Not do far fetched, tbh. I always burn the pencil after writing down my password - if someone got a hold of it they could easily figure out what was last written. My typewriter was hacked numerous times this way!

[–] WalterLego@lemmy.zip 0 points 1 week ago

Prior Incantato!

[–] Knock_Knock_Lemmy_In@lemmy.world 9 points 1 week ago (1 children)

Oversecure is better than undersecure

[–] untorquer@lemmy.world 6 points 1 week ago

Universal Security Box

[–] Hadriscus@jlai.lu 9 points 1 week ago (1 children)

ah yes, in case some bits got stuck in the pipe

[–] untorquer@lemmy.world 4 points 1 week ago

It's those internet tubes, can't trust em

[–] Tinidril@midwest.social 9 points 1 week ago (2 children)

Not actually an insane practice. There are compromised cables that look normal but have hidden storage to record data for later retrieval.

[–] untorquer@lemmy.world 1 points 1 week ago* (last edited 1 week ago) (1 children)

The problem isn't that they were keeping a USB cable in a secured location for security concerns, the problem was that they were doing so because they believed bits were left over in the copper itself and enough such that data would be recoverable. Like marbles through a tube.

I do hope the practice was due to your point and that the particular person was just naive, misinterpreting a presumably shitty PowerPoint.

[–] Tinidril@midwest.social 3 points 6 days ago

I was assuming an imperfect narrator. The only person who knows why the cable was locked up was the one who locked it up.

[–] WalterLego@lemmy.zip 1 points 1 week ago (1 children)

That's the opposite. Your protecting the cable from being manipulated. OP is talking about protecting the cable from being read.

[–] Tinidril@midwest.social 2 points 6 days ago

Assuming that the cable hadn't already been manipulated, in which case they were protecting it from being read.

[–] SorryQuick@lemmy.ca 21 points 1 week ago (2 children)

From what I’ve heard, it wasn’t released, they were uploaded and it’s url kept private. Imo they probably did that to send it to a few highly ranked people so they could check if they agreed with the censorship before releasing them. However, the URL for those to-be-released files were easily guessed based on the pattern of the previously already public ones.

[–] Duamerthrax@lemmy.world 9 points 1 week ago (1 children)

Despite propaganda, the og Nazis weren't competent either.

[–] SorryQuick@lemmy.ca 1 points 6 days ago

Stupidity transcends politics

[–] prole@lemmy.blahaj.zone 5 points 1 week ago

Hahaha if that's true it's hilarious.
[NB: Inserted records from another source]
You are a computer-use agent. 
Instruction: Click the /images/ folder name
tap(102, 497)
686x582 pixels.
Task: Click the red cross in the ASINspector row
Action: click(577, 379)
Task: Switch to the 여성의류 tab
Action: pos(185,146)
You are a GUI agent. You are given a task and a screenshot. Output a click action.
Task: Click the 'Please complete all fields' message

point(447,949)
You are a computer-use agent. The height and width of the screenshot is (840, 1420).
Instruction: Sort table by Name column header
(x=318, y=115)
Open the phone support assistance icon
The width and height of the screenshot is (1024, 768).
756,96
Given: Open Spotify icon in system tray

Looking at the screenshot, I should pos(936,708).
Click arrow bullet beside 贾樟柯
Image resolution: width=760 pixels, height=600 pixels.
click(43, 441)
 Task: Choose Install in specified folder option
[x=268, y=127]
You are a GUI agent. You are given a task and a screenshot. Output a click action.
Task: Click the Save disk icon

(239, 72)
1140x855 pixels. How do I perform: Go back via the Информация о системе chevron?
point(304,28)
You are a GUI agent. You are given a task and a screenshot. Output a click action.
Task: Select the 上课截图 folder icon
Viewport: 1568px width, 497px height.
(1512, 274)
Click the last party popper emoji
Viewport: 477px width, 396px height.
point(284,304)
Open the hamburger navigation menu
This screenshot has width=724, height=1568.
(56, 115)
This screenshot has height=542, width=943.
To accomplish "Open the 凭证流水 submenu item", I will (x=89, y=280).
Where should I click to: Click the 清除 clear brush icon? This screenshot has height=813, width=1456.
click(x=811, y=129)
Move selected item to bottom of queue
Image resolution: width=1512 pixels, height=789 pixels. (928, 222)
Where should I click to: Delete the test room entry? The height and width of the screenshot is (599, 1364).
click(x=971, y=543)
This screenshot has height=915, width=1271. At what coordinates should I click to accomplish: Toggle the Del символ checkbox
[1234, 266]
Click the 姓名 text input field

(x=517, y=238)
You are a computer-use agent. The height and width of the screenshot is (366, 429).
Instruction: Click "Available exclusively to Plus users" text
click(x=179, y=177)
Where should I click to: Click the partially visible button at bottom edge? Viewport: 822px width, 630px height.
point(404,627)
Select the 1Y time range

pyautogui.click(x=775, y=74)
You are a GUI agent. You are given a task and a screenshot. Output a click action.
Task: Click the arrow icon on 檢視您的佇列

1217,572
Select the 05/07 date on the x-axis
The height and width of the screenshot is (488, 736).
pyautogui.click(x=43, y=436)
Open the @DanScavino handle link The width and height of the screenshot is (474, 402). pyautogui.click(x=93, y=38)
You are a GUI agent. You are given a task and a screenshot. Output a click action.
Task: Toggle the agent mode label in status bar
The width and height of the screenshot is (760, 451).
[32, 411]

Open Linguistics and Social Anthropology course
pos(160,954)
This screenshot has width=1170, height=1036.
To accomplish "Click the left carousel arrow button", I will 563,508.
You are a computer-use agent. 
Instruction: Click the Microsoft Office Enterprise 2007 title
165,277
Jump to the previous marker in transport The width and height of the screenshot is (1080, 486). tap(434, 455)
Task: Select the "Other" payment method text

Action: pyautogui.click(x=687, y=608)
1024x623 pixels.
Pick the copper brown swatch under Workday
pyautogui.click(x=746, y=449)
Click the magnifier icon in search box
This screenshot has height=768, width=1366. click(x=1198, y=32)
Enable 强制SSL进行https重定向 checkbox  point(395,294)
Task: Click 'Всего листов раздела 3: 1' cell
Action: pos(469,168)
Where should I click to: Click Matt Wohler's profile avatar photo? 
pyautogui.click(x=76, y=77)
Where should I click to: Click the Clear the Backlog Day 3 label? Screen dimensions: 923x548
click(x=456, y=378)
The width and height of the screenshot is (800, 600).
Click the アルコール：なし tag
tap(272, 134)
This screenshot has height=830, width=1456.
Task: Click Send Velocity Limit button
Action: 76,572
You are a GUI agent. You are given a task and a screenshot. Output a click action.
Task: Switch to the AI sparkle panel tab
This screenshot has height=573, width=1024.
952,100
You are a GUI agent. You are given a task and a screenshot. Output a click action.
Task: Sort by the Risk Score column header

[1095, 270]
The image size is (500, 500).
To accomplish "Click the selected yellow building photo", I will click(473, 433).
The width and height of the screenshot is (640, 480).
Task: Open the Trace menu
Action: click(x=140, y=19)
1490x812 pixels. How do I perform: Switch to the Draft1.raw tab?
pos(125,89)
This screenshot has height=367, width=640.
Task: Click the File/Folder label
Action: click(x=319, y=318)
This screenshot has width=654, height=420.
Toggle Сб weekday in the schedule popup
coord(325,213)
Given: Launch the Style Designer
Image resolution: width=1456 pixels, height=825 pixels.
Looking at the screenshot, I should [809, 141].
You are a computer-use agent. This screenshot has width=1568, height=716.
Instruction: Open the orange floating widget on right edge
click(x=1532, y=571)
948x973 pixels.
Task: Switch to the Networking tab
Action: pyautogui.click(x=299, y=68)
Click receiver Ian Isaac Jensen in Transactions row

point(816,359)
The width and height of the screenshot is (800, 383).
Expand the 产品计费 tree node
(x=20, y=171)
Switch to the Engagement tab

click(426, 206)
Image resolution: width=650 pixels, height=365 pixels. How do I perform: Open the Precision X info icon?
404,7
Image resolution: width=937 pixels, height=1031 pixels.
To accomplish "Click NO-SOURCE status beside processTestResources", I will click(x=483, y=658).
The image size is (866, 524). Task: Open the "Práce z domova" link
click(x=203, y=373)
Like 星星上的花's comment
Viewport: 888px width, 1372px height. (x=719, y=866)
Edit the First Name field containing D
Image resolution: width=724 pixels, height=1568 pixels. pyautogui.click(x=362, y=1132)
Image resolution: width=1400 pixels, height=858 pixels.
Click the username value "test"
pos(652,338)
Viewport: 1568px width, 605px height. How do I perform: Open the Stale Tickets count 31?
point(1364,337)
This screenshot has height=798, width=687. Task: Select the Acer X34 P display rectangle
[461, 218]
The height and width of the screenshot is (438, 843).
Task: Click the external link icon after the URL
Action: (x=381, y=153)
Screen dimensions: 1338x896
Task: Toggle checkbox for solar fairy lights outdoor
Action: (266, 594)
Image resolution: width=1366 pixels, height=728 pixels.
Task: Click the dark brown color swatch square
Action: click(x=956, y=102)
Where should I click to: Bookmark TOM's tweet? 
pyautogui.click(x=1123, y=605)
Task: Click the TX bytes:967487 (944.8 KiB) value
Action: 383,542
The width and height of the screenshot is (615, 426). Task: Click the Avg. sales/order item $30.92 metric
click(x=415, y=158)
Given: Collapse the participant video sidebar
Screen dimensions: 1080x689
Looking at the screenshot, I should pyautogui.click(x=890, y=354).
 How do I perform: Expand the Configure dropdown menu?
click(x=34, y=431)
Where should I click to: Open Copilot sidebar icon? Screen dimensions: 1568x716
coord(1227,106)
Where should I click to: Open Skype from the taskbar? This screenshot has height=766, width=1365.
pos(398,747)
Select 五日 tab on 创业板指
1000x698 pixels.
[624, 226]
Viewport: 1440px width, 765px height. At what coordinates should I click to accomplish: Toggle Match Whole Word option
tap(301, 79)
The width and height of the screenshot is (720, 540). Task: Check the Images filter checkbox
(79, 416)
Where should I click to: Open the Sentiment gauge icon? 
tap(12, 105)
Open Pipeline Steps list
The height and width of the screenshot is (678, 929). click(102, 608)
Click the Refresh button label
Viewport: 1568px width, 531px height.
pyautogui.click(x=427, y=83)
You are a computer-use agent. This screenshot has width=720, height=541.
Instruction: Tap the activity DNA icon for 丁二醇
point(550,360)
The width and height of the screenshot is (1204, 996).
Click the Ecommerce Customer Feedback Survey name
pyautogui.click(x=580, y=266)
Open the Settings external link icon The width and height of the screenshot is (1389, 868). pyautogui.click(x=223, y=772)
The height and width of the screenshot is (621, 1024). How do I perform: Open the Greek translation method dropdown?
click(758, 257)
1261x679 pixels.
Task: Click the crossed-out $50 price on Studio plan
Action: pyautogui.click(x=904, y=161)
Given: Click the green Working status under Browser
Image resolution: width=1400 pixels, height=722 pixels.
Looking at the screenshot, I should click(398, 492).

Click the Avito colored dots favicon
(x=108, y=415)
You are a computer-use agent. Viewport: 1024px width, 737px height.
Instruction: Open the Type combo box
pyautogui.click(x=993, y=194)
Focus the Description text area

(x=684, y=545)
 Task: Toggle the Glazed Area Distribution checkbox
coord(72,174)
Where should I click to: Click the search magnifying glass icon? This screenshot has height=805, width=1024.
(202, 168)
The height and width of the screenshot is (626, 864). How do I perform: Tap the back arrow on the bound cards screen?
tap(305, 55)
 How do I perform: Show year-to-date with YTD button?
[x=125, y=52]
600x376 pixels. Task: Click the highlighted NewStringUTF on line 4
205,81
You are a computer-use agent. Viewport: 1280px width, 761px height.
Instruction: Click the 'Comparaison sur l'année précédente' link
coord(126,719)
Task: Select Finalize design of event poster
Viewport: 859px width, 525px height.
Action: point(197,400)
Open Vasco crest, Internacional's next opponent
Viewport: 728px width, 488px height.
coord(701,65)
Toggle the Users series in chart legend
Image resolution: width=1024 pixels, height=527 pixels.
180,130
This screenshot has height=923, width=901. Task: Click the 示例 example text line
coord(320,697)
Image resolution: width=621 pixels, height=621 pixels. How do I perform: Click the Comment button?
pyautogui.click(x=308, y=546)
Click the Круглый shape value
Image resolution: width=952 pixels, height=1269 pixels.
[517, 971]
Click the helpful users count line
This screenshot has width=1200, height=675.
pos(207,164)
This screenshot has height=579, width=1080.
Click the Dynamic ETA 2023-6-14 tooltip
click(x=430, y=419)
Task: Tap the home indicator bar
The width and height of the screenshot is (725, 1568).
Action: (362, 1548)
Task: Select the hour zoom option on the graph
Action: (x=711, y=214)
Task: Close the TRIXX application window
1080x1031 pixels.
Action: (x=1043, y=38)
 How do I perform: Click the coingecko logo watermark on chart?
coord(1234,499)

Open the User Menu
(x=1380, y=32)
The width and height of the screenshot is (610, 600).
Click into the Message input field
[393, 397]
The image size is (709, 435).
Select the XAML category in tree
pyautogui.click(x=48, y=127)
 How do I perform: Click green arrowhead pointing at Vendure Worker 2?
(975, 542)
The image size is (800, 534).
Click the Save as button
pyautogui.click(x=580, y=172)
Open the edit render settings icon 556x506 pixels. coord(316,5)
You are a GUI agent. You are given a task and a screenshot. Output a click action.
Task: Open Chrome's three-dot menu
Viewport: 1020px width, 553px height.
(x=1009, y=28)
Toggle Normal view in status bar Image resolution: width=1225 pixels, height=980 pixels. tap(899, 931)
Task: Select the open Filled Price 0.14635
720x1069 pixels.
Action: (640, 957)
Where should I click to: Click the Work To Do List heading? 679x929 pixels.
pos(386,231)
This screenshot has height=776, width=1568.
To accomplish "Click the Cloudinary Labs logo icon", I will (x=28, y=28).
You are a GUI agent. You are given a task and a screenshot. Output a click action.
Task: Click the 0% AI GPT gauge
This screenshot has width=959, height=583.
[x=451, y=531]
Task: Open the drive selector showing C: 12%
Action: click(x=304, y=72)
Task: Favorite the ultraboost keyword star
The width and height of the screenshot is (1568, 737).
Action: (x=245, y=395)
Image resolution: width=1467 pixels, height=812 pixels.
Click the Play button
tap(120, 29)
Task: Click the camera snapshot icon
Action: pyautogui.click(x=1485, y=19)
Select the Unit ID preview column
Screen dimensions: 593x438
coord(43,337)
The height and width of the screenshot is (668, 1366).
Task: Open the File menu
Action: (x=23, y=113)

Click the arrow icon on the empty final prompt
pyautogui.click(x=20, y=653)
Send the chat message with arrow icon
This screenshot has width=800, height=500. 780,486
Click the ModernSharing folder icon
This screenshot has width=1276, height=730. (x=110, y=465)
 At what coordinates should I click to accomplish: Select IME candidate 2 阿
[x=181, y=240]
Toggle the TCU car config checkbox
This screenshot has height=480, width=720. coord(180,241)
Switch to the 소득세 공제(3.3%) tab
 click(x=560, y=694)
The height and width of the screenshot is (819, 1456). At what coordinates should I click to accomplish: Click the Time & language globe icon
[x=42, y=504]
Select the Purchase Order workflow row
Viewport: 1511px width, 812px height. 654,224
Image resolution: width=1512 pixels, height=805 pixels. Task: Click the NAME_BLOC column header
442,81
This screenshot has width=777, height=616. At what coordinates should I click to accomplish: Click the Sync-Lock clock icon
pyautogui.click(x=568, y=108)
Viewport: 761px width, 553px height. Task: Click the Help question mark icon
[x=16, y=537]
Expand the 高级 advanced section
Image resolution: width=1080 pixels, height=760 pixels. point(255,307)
Their ineptitude might be our saving grace.

[–] LadyMeow@lemmy.blahaj.zone 14 points 1 week ago

At this point? Probably, this isn’t the first time we have seen thick exact rookie mistake.

Of course, who knows since doge or whatever probably wiped the people who knew how to get things done I it and replaced with high schoolers that just can’t wait to gobble elons musky bits

[–] ininewcrow@lemmy.ca 8 points 1 week ago

or it was purposeful to feed the public another thread of distraction that we can all entangle ourselves with for the next few months.

At this point, the controversy is not Trump .... the controversy is the American government, the American media and the American public just rolling over another chapter of this absolute stupidity.